All the tutorials I find Either focus on Calling C/C++ from Java or
Fortran from C/C++ or Fortran -> C -> Java

examples:
http://www.aei.mpg.de/~jthorn/c2f.html
http://www.caip.rutgers.edu/~vincentm/JNI/jni2f.html
http://www.math.ucla.edu/~anderson/JAVAclass/JavaInterface/JavaInterface.html
http://www.inonit.com/cygwin/jni/helloWorld/load.html

Is there a way to cut out the middle man?
and just call The fortran directly?

Thanks in Advance.

howie
a24900@googlemail.com - 02 May 2007 19:03 GMT
> Is there a way to cut out the middle man?
> and just call The fortran directly?

That would require to have a fortran compiler with a compatible
calling convention and certain extensions allowing to make us of the
dynamic memory management used by the JNI C API.  Your chances to find
something like this are slim. Your best bet would be g77 in
combination with gcj, and changing to the GNU's non-standard CNI
calling interface.

Alternatively, try another middleman. E.g. JNative, JNA, Nlink, jawin,
j-interop, JNIEasy, J/Direct, NoodleGlue, JNIWrapper, SWIG or whatever
is currently on the market (talk about re-inventing the wheel ...).
Some of these tools might be dead these days.
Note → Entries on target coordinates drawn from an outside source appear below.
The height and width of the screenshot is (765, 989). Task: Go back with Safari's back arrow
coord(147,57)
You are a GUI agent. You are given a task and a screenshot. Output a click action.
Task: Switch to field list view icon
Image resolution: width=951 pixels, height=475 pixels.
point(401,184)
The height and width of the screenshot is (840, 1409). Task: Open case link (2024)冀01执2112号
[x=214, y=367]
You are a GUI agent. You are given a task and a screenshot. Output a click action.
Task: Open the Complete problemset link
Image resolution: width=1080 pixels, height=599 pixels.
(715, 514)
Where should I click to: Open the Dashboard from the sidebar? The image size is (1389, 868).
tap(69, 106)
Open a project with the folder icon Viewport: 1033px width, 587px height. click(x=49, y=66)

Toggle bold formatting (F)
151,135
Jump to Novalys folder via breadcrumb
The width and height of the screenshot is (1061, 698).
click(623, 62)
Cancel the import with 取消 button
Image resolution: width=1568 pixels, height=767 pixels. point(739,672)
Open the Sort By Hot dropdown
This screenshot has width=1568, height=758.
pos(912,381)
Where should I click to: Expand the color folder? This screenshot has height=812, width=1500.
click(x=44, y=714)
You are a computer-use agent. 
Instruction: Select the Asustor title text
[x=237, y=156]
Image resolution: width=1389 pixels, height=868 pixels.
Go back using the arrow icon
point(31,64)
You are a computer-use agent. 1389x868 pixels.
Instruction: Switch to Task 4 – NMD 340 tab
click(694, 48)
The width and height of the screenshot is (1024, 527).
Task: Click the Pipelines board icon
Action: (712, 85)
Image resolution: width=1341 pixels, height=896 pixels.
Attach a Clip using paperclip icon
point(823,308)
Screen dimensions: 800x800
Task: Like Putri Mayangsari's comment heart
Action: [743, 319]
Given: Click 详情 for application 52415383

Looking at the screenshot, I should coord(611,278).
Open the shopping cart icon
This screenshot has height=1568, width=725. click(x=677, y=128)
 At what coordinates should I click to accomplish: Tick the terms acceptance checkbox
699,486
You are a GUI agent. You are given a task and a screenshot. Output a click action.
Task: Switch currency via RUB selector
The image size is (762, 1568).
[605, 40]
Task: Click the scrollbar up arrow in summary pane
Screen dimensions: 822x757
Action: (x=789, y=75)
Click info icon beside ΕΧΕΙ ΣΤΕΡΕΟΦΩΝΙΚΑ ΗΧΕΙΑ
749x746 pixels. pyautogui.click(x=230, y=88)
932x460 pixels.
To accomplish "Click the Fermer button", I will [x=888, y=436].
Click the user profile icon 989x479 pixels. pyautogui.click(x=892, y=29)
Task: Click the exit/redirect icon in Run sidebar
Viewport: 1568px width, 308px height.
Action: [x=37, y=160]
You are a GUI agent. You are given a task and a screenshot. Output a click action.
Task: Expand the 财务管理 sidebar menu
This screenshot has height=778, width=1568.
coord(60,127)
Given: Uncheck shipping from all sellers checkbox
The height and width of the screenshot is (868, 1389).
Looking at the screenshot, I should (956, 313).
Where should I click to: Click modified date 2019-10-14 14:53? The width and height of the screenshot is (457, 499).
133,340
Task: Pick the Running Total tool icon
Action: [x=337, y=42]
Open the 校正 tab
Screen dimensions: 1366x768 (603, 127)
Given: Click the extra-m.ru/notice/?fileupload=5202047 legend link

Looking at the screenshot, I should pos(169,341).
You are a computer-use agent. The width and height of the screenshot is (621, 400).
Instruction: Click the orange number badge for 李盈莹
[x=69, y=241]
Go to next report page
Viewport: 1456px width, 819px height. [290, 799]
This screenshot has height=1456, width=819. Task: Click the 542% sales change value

These are tools made to avoid having to write C/C++ JNI wrapper code
when calling existing functions. Either by generating the code for
you, or by providing a dynamic invocation interface. You could try to
build your fortran code into a DLL and then try to invoke fortran
functions in the DLL by using one of these tools.

Be warned, however. JNI is not very fast, an dynamically invoking
function via some tool and JNI is even slower.